8 Suppliers Obligations
The Customer shall pay the Subscription Fees to CorrIT for the Subscriptions in accordance with this clause 8 and the Order Form.
The Customer shall on the Commencement Date provide to CorrIT valid, up-to-date and complete credit card details or approved purchase order information acceptable to CorrIT and any other relevant valid, up-to-date and complete contact and billing details and, if the Customer provides:
a) its approved purchase order information to CorrIT, CorrIT shall invoice the Customer:
i. on the Commencement Date for the Subscription Fees payable in respect of the Initial Subscription Term; and
ii. subject to clause 13.1, at least 60 days prior to each anniversary of the Commencement Date for the Subscription Fees payable in respect of the next Renewal Period, and the Customer shall pay each invoice within 30 days after the date of such invoice.

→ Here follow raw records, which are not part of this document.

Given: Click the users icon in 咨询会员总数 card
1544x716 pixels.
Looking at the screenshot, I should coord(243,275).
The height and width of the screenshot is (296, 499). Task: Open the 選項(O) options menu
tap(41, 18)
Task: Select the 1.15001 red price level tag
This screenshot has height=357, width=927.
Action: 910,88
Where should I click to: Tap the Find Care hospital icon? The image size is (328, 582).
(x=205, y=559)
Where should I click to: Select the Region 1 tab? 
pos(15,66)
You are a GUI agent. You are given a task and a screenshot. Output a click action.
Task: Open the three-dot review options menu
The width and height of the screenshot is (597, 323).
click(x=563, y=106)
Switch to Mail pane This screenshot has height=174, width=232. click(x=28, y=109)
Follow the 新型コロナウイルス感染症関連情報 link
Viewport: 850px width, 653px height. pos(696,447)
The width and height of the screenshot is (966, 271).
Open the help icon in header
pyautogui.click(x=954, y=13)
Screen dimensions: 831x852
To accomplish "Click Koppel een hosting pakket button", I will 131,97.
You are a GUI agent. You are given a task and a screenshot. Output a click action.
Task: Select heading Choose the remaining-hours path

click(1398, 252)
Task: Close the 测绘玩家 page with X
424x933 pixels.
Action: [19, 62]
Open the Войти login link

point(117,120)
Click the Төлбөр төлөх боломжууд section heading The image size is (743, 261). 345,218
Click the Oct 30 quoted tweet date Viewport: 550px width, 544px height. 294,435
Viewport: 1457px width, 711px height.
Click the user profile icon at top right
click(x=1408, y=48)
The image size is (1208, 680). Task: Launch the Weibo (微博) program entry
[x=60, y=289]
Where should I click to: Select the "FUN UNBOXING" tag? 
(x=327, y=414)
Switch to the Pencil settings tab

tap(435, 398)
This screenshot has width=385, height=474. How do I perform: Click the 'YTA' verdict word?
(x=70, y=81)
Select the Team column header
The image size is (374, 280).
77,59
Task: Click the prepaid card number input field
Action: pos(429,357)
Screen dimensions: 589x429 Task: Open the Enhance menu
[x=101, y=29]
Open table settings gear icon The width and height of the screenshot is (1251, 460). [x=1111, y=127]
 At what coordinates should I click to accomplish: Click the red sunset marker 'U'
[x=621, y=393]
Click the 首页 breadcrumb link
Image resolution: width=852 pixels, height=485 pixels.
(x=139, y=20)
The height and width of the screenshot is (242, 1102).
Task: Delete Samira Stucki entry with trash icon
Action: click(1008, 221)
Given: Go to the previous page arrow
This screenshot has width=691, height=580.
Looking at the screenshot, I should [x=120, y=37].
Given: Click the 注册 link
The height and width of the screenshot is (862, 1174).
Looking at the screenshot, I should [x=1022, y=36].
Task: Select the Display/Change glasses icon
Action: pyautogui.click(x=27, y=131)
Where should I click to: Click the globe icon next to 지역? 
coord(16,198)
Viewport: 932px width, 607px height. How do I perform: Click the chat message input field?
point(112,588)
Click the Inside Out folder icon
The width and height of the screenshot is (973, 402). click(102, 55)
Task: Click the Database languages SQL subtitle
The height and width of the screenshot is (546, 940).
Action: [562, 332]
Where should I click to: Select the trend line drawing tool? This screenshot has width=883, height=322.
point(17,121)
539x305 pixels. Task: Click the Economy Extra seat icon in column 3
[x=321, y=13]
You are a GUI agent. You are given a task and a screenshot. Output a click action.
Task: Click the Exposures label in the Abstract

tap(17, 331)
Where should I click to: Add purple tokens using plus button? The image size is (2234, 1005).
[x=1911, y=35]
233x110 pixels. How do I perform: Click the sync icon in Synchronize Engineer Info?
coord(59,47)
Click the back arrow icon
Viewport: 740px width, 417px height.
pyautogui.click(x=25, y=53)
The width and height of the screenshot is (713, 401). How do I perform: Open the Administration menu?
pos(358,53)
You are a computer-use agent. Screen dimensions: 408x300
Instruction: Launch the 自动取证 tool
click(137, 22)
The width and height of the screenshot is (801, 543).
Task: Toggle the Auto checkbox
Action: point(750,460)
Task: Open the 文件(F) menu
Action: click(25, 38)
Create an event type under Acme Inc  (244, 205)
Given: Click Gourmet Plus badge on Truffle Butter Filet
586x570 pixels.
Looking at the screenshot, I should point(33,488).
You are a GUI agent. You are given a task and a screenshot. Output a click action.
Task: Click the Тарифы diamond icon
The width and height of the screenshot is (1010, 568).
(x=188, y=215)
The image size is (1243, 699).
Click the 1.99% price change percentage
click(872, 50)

b) its credit card details to CorrIT, the Customer hereby authorises CorrIT to bill such credit card:
i) on the Commencement Date for the Subscription Fees payable in respect of the Initial Subscription Term; and
ii) subject to clause 13.1, on each anniversary of the Commencement Date for the Subscription Fees payable in respect of the next Renewal Period;
c) Optional Services Fees shall be invoiced in accordance with the terms stated in the Order Form or as agreed in writing between the parties. If not otherwise stated, CorrIT shall invoice Customer monthly in arrears for Optional Services and invoices shall be payable
by Customer within 30 days of receipt.
If the Commencement Date is not specified in the Order Form, the Commencement Date is the date of Customer signature of the Order Form.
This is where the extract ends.